Make release package (get list of changed files via svn diff log and zip them):

svn-rev-patch:

# For one release only.
svn diff -c 124 --summarize | cut -c 9- | xargs zip -9 commit-124.zip

# For a range of releases (124 up to and INCLUDING 145).
svn diff -r 123:145 --summarize | cut -c 9- | xargs zip -9 commit-124-145.zip

This will create a ZIP file with the changed file(s) – in an intact directory structure – from revision 123:HEAD.

Commands

:header-args+: :tangle .shell/.aliases-svn
# Search through files, ignoring .svn directories.
alias svn-find='find . -not \( -name .svn -prune \)'

# Grep a string in every SVN revision of a file.
# Usage: svn-grep-all-rev PATTERN FILE
svn-grep-all-rev() {
    svn log "$2" \
        | perl -n -e 'print "$1\n" if m/^r(\d*)\s+/' \
        | (
              while read revision; do
                  printf "\e[0;33m%s\e[0m\n" "Revision $revision:"
                  svn cat -r "$revision" "$2" | grep "$1"
                  printf '\n'
              done
          )
}
# Get the URL of the remote SVN repository.
alias svn-remote-get-url="svn info | grep -E '^URL: ' | sed 's/^URL: //'"

This alias can be used as:

svn COMMAND $(svn-remote-get-url)       # Retrieve the full RepoURL.
#? svn-status, Time-stamp: <<current-time()>>
#? Copyright (C) 2020-2022 Fabrice Niessen
#?
#? License GPLv3+: GNU GPL version 3 or later <http://gnu.org/licenses/gpl.html>.
#? This is free software: you are free to change and redistribute it.
#? There is NO WARRANTY, to the extent permitted by law.

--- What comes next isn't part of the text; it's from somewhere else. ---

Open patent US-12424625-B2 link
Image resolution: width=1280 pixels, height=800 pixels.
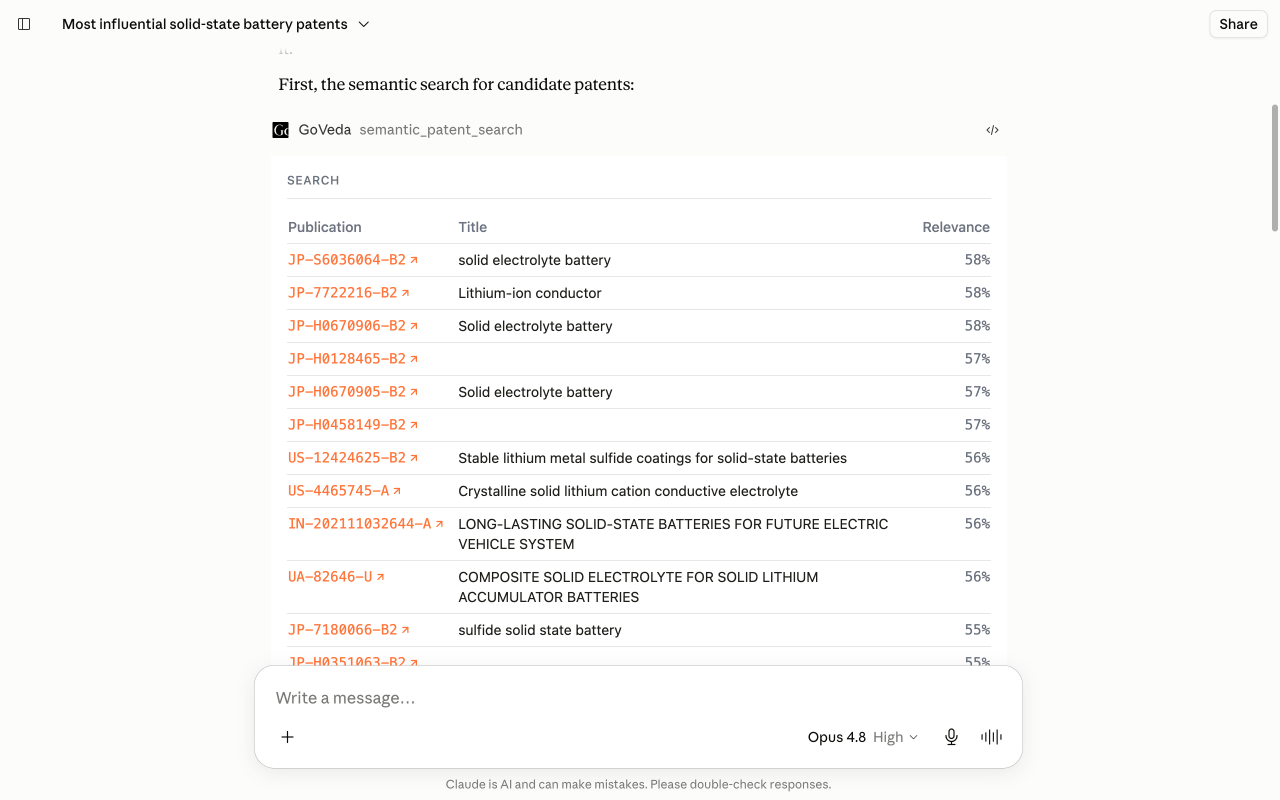pyautogui.click(x=347, y=458)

##? Usage: svn-status [options]
##?
##? Print the colored status of working copy files and directories.
##?
##? Options:
##?   -h, --help                    display this help and exit
##?   -V, --version                 display version information and exit

set -euo pipefail

# Check if docopts command is available.
if ! command -v docopts > /dev/null 2>&1; then
    printf >&2 'Error: docopts command not found.\n'
    exit 2
fi

# Extract help and version information from the script.
help=$(grep "^##?" "$0" | cut -c 5-)
version=$(grep "^#?" "$0" | cut -c 4-)

# Get command-line arguments.
args="$(docopts -h "$help" -V "$version" : "$@")"
eval "$args"

svn status \
    | sed -e 's/^\(\([A-Z]\s\+\(+\s\+\)\?\)\?C .*\)$/\o33\[1;35m\1\o33[0m/' \
          -e 's/^\(\s*M.*\)$/\o33\[1;33m\1\o33[0m/' \
          -e 's/^\(A.*\)$/\o33\[1;32m\1\o33[0m/' \
          -e 's/^\(?.*\)$/\o33\[0;36m\1\o33[0m/' \
          -e 's/^\(\(D\|~\).*\)$/\o33\[1;31m\1\o33[0m/' \
    | less -RF
alias svn-st=svn-status
# Usage: svn-show @REV
svn diff -c "$1" | less
# svn-showtool @REV PATH
svn-showtool() {
    svn diff --diff-cmd='meld' -c "$1" "$2"
}
# Usage: svn-file-history-diff PATH
svn-file-history-diff() {
    svn log --diff "$1" | less
}
# Usage: svn-unmodify PATH
svn-unmodify() {
    svn revert "$1"
}
alias svn-nevermind='read -p "Destroy all local changes? [y/N]" \
    && [[ $REPLY =~ ^[yY] ]] \
    && svn revert . -R \
    && rm -rf $(awk -f <(echo "/^?/{print \$2}") <(svn status) ;)'

Nuclear version which:

  • reverts tracked files (discards changes in the working directory), and
  • cleans untracked files and directories (removes any new files).